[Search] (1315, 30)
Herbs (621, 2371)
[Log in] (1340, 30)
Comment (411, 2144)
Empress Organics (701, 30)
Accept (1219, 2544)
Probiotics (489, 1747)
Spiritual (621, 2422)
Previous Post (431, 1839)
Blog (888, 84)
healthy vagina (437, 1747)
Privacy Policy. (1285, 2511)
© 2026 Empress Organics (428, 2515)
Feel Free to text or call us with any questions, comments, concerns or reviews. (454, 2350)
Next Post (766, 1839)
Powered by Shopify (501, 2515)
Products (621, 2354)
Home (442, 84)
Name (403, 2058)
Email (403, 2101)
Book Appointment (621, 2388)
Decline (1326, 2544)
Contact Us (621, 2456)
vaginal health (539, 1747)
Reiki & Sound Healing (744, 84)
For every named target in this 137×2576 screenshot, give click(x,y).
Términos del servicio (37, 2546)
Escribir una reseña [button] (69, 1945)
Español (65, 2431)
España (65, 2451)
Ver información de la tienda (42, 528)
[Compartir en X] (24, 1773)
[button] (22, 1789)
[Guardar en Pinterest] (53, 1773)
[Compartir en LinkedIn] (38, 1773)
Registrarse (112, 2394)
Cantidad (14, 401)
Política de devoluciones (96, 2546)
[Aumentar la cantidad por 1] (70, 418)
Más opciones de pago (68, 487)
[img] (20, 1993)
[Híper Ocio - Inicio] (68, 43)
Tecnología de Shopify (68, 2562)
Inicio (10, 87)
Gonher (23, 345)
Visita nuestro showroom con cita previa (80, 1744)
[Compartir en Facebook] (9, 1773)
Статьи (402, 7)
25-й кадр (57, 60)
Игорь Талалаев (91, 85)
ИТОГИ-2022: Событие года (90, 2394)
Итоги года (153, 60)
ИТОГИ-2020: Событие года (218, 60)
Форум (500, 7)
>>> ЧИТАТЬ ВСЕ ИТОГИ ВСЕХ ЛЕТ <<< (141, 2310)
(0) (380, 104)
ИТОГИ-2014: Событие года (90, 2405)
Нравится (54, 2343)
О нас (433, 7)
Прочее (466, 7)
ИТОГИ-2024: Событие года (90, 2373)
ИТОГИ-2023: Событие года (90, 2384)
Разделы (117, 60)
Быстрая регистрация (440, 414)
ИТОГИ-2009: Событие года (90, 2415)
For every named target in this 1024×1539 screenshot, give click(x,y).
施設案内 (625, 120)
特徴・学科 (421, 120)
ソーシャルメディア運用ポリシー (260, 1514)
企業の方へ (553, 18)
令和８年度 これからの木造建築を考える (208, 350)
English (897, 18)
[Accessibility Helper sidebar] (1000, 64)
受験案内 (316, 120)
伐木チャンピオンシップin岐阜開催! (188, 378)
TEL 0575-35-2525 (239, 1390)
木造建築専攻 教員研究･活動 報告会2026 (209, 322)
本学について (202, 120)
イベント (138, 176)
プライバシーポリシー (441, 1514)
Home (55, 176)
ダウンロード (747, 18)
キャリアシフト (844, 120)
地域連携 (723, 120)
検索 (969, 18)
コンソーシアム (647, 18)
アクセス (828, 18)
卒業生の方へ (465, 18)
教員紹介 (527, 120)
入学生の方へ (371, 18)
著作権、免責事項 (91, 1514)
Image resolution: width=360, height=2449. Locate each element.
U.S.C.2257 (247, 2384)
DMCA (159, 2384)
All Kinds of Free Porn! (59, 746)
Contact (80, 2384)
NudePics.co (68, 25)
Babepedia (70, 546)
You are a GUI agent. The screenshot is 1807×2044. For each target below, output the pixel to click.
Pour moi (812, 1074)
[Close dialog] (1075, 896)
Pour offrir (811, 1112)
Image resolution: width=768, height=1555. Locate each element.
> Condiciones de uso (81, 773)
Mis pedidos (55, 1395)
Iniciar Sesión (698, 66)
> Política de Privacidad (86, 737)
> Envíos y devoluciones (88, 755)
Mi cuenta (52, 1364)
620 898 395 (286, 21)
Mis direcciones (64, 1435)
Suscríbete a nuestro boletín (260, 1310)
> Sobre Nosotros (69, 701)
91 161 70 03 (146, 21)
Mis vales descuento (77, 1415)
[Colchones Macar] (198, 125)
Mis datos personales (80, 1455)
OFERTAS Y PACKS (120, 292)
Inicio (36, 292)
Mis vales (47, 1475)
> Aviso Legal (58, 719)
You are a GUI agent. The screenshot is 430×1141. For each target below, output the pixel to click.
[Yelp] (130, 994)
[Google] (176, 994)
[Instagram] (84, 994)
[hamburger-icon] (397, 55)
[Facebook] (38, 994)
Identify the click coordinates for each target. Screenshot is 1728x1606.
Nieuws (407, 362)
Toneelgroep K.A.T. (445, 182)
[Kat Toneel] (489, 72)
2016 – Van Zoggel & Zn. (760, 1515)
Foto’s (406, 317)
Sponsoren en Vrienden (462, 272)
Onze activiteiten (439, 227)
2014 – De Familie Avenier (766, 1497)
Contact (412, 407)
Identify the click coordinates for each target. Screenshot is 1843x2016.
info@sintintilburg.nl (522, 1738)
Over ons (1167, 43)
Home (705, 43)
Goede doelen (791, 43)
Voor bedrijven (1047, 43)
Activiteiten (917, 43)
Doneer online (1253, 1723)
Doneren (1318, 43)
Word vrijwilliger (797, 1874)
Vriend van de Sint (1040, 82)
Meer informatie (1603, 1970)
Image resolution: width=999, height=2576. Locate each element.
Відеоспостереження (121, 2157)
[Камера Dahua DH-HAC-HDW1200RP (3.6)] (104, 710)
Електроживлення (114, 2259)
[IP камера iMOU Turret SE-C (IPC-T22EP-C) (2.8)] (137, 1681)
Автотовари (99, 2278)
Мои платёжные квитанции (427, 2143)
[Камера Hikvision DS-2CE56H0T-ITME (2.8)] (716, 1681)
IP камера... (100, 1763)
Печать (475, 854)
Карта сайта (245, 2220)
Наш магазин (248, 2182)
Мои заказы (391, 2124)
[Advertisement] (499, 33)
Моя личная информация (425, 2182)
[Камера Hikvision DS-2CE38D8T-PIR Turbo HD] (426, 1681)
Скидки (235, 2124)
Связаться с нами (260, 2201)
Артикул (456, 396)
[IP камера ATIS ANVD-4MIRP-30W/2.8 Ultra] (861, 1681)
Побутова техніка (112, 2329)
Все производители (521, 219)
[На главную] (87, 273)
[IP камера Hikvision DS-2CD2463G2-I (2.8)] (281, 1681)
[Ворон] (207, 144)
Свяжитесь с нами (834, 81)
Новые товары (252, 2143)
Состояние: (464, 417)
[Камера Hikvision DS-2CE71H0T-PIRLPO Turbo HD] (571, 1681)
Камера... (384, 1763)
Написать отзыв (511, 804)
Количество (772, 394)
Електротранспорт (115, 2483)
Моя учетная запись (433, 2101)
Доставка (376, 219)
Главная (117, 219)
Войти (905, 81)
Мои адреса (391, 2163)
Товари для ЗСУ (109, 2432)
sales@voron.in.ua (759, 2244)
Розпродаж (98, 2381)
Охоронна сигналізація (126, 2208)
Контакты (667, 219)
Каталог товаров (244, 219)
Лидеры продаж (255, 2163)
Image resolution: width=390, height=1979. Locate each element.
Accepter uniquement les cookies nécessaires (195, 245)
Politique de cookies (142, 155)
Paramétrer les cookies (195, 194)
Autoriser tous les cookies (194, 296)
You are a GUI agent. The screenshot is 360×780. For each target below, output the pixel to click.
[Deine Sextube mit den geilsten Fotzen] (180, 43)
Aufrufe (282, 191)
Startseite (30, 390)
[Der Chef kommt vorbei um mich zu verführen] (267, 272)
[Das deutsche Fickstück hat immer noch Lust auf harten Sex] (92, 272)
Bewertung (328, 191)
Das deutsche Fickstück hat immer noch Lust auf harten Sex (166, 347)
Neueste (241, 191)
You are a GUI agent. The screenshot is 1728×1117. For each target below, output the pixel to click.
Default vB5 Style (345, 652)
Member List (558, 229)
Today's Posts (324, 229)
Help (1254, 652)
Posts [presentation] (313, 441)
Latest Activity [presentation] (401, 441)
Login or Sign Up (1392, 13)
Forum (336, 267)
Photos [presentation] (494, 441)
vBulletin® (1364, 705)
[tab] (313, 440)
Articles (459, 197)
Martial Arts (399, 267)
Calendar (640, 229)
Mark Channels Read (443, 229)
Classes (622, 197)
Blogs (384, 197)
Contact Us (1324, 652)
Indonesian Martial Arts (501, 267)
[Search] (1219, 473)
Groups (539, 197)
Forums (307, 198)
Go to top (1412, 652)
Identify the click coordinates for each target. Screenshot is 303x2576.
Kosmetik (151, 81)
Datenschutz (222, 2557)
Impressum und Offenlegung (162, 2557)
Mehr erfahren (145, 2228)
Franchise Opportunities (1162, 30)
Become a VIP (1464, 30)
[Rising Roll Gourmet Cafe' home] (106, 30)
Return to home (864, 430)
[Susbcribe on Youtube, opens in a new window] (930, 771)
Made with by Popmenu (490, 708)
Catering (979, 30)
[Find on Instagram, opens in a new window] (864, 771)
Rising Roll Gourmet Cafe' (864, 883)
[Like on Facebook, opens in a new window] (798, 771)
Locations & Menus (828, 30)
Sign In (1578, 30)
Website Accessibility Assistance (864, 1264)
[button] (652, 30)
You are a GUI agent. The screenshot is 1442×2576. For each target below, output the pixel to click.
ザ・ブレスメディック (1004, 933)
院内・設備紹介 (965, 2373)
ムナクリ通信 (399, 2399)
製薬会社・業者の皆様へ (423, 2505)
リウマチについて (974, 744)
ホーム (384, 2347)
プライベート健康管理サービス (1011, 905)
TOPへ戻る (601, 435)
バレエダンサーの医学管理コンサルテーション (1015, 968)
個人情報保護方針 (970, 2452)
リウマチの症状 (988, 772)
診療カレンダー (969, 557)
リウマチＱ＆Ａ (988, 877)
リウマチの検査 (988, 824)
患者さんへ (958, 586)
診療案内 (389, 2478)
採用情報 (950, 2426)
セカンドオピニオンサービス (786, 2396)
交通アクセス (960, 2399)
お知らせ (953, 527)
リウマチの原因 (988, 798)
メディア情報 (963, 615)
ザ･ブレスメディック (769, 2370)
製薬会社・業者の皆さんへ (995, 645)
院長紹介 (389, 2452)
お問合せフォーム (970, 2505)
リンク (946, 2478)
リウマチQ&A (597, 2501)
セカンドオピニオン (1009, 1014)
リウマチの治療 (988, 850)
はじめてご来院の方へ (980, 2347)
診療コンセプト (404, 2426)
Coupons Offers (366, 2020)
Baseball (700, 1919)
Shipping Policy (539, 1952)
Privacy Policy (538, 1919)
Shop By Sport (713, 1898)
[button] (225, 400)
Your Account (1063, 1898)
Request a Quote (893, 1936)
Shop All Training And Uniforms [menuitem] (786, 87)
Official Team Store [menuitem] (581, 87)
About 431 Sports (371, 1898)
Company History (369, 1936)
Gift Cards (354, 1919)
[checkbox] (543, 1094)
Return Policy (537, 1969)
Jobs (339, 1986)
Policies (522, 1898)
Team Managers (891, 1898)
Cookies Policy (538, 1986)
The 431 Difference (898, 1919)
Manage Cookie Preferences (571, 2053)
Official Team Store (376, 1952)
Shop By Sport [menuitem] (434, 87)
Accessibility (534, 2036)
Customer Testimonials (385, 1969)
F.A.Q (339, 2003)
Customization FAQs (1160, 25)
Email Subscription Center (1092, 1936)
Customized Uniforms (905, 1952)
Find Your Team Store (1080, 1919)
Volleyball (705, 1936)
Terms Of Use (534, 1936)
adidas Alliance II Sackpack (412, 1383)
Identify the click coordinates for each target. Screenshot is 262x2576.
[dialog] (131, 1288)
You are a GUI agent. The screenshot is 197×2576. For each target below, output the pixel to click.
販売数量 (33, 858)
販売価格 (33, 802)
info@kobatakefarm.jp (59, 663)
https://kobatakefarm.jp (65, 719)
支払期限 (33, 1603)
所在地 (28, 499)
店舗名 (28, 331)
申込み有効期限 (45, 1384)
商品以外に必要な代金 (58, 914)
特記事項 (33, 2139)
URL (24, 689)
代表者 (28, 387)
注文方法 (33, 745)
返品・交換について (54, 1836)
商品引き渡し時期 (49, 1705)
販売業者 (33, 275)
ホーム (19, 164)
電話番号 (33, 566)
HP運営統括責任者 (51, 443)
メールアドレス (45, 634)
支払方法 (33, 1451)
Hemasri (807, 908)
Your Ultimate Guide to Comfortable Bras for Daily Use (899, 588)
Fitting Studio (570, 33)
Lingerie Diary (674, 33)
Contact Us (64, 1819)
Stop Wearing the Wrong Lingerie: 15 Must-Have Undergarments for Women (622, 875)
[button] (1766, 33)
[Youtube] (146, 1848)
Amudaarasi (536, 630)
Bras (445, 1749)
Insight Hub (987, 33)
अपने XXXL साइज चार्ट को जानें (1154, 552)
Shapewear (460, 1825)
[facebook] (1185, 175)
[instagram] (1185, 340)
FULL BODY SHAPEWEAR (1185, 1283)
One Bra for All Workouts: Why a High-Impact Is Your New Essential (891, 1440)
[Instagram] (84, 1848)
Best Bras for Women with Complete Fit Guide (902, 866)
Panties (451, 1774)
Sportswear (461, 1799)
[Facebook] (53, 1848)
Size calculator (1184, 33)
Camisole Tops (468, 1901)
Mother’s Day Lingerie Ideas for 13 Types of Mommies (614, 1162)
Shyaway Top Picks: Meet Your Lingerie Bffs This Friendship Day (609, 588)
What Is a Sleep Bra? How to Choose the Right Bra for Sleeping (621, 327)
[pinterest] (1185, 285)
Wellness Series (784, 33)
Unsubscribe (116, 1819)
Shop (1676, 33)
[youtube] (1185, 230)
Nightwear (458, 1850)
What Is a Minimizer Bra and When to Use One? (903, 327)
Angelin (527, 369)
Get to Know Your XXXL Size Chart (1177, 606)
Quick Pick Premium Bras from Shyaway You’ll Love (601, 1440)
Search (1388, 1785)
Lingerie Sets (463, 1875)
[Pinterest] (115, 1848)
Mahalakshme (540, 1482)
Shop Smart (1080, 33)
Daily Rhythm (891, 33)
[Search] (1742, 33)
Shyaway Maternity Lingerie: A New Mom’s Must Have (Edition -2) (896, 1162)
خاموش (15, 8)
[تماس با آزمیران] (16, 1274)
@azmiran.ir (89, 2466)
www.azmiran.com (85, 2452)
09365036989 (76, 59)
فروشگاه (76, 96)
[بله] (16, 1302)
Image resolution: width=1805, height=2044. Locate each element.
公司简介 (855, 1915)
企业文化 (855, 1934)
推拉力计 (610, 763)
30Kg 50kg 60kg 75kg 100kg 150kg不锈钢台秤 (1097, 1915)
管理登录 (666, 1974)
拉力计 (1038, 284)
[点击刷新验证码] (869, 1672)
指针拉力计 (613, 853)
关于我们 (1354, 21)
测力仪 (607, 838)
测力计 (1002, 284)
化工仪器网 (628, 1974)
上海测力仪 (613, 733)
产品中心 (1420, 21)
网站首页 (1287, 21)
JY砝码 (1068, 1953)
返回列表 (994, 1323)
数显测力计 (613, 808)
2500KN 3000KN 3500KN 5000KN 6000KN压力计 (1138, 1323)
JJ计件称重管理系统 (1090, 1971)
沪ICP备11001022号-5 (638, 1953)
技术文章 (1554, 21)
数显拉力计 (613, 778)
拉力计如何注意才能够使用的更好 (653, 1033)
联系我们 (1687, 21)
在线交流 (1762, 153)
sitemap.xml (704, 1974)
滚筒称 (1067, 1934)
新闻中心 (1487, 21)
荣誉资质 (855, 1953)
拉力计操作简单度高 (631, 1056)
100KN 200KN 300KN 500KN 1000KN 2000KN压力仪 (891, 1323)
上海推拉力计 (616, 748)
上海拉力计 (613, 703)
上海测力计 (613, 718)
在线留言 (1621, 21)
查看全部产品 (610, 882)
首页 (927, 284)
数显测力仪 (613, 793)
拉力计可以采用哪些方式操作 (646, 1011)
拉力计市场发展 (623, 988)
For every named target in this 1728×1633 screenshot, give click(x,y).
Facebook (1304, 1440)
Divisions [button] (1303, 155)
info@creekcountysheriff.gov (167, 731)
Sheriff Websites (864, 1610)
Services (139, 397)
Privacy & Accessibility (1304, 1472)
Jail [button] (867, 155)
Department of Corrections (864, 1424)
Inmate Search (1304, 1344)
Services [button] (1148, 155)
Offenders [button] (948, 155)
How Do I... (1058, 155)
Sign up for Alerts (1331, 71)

+ + + + +

(EXERCISE DIRECTIONS) In the listing above, find the line containing "Previous Post (431, 1839)" and the line containing "[Compartir en Facebook] (9, 1773)", then repeat those two lines and everything between them exactly.

(WRITTEN ANSWER)
Previous Post (431, 1839)
Blog (888, 84)
healthy vagina (437, 1747)
Privacy Policy. (1285, 2511)
© 2026 Empress Organics (428, 2515)
Feel Free to text or call us with any questions, comments, concerns or reviews. (454, 2350)
Next Post (766, 1839)
Powered by Shopify (501, 2515)
Products (621, 2354)
Home (442, 84)
Name (403, 2058)
Email (403, 2101)
Book Appointment (621, 2388)
Decline (1326, 2544)
Contact Us (621, 2456)
vaginal health (539, 1747)
Reiki & Sound Healing (744, 84)
For every named target in this 137×2576 screenshot, give click(x,y).
Términos del servicio (37, 2546)
Escribir una reseña [button] (69, 1945)
Español (65, 2431)
España (65, 2451)
Ver información de la tienda (42, 528)
[Compartir en X] (24, 1773)
[button] (22, 1789)
[Guardar en Pinterest] (53, 1773)
[Compartir en LinkedIn] (38, 1773)
Registrarse (112, 2394)
Cantidad (14, 401)
Política de devoluciones (96, 2546)
[Aumentar la cantidad por 1] (70, 418)
Más opciones de pago (68, 487)
[img] (20, 1993)
[Híper Ocio - Inicio] (68, 43)
Tecnología de Shopify (68, 2562)
Inicio (10, 87)
Gonher (23, 345)
Visita nuestro showroom con cita previa (80, 1744)
[Compartir en Facebook] (9, 1773)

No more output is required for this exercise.